Bad Idea: Mandating Sick Pay. To some, mandating paid sick days may sound benevolent, but it would hurt the people it’s intended to help. One problem with the president’s proposal is that it’s unrealistically generous. Of the 100 million jobs that provide some paid sick leave, most likely don’t provide seven days annually. Obama also appears ignorant of the fact that his own health adviser, Jonathan Gruber, published academic research back in the 1990s showing workers themselves wind up paying the cost of mandatory benefits through lower wages. Thus, if employers are forced to provide seven paid sick days for each worker every year, employers will adjust workers’ pay downward to compensate for the cost. This would inhibit pay raises, and it would impact paid vacation days.

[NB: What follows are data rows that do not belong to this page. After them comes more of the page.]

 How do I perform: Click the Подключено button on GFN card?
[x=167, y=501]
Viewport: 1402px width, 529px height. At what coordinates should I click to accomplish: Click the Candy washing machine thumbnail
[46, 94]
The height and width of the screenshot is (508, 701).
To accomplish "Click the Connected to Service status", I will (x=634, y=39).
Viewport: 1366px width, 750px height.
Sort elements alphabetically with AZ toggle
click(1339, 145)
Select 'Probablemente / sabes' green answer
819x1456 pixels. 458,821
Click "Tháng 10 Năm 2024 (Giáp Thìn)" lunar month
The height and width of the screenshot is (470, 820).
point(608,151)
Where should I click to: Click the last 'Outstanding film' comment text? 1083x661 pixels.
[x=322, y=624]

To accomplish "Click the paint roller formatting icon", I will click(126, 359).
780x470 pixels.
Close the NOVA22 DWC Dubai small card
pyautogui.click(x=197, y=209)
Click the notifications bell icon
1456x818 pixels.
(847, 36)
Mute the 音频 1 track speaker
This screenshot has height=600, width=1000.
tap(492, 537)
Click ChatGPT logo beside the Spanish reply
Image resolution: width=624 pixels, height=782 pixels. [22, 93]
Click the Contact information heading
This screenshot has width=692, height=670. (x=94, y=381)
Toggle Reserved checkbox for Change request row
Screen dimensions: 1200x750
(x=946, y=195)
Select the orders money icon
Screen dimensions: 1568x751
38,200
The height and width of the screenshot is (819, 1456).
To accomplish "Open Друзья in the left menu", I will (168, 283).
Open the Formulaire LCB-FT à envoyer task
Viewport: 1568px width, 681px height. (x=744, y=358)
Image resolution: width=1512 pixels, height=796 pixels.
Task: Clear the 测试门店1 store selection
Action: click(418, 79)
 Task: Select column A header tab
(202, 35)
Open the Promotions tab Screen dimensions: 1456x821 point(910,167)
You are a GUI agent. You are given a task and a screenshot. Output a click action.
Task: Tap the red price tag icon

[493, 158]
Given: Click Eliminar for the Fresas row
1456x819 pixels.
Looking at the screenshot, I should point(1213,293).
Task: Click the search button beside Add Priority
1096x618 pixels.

What Gruber and other economists have found is that fringe (and mandatory) benefits are just one portion of total compensation. In other words, many workers willingly forgo higher cash wages in return for other types of employee benefits. For instance, many workers prefer to spread 50 weeks of pay over the 52 week year to allow them to take 10 vacation days and still receive a paycheck for the two weeks they take off work. Paid vacation days are not free; they are merely a way to smooth cash flow. Paid sick leave is similar.